Probably everyone knows the math; I just think they're exaggerating the relevance of this model to real life.
I'm with the commenter (here) who said that real life is more likely to be an initial-value-dependent or path-dependent PDE. Someone else said having a high-IV person on your team will raise the slopes of everyone else which seems also right: the issues are multidimensional, not affine 1-D.
Ousterhout is taking sides (smarter > more experienced) which is fine; he can make that argument. But using y=mx+b as x→∞ doesn't count as an argument; it's rhetorical flair, not rhetorical substance. The substance of his reasoning seems to be "That's my opinion based on my experience in my past jobs".
Analogies are inexact by definition, which doesn't mean that the speaker is being intentionally deceptive by using one.

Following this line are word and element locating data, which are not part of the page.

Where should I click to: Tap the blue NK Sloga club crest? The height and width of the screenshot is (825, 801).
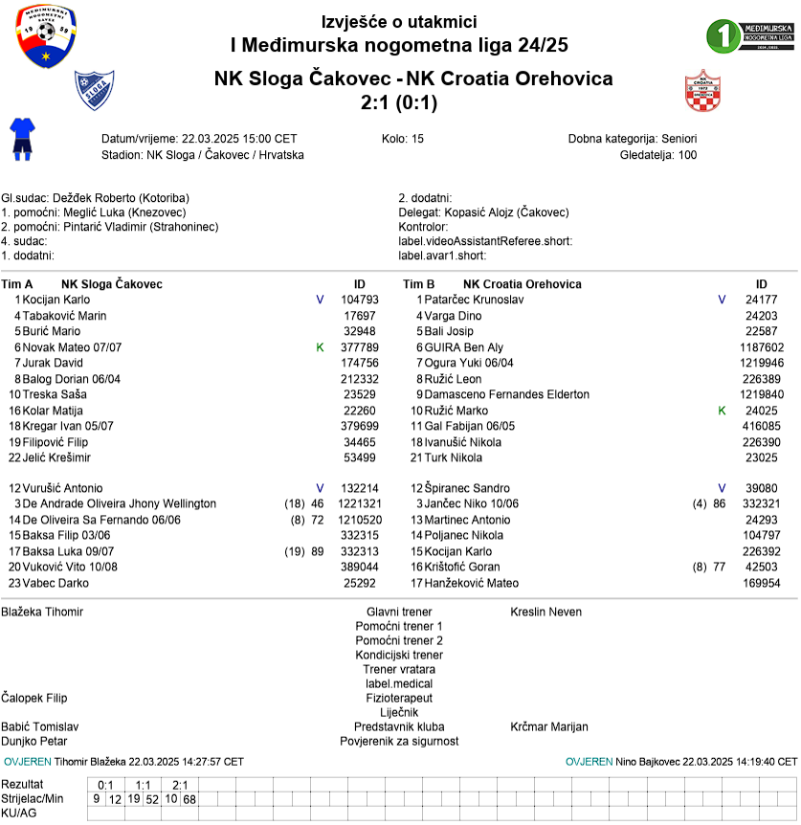(x=94, y=91)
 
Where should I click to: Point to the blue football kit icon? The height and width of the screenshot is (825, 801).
(x=21, y=137)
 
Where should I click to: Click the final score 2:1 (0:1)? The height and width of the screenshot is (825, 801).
(x=399, y=101)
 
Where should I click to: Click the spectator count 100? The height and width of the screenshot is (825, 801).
(x=687, y=154)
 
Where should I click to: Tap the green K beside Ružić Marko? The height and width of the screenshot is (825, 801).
(x=723, y=410)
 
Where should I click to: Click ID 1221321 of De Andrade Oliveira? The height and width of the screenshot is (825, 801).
(x=360, y=503)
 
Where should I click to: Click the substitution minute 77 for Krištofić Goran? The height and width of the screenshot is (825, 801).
(x=719, y=567)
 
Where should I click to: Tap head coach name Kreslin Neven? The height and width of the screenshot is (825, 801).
(x=545, y=612)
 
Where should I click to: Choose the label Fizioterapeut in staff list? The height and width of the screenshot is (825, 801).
(x=399, y=698)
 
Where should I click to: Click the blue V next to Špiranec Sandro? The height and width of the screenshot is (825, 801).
(x=723, y=488)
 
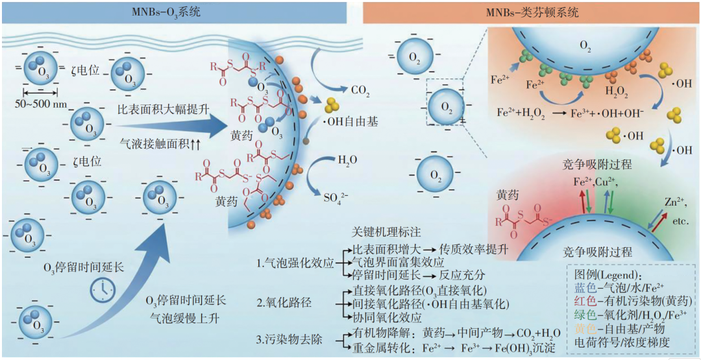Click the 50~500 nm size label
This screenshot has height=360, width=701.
[x=43, y=104]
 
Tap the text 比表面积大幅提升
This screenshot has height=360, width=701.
[x=164, y=109]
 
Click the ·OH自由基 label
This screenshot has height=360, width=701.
[x=354, y=121]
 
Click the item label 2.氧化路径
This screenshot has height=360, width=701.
[x=286, y=303]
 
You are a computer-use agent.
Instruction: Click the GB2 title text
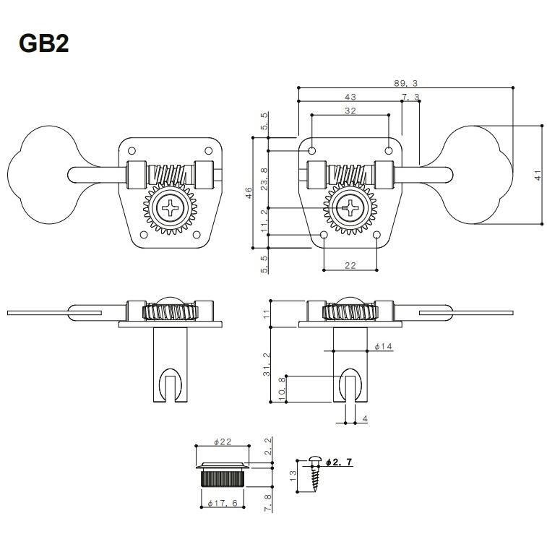click(44, 43)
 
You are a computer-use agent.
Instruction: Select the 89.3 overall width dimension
click(405, 83)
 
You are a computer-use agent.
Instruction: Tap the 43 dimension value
click(350, 97)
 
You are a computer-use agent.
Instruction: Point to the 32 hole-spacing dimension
click(350, 111)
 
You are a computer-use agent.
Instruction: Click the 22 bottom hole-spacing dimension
click(350, 265)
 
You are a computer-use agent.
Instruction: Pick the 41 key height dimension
click(538, 175)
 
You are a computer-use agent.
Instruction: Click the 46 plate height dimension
click(249, 192)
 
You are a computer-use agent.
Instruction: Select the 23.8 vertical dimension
click(264, 179)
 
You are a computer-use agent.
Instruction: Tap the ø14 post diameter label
click(384, 346)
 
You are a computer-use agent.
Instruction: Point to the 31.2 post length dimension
click(267, 364)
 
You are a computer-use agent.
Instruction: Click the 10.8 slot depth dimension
click(283, 388)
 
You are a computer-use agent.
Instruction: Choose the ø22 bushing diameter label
click(223, 442)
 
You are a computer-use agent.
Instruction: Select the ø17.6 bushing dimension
click(223, 503)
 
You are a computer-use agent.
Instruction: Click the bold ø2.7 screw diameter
click(339, 462)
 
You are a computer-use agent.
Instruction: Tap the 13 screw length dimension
click(293, 476)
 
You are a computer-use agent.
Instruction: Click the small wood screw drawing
click(315, 473)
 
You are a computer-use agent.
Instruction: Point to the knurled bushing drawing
click(223, 474)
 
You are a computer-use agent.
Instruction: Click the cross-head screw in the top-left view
click(170, 208)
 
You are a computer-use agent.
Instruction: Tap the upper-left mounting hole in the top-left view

I don't think anyone took this beyond the anecdotal evidence provided. We can argue motive and hypotheticals all day but the fact remains that this is just a blurb thrown at fresh undergraduates.
It's a motivational speech (delivered via heresay on Quora) not a thesis.
If you read the full answer, you'll realize that he points out you'll pick the better slope, unless you think you'll be dead before the two lines intersect; so he clearly understands it.
If you're going to pick apart the math, we might as well pick apart that not everything can be modeled well as a linear function.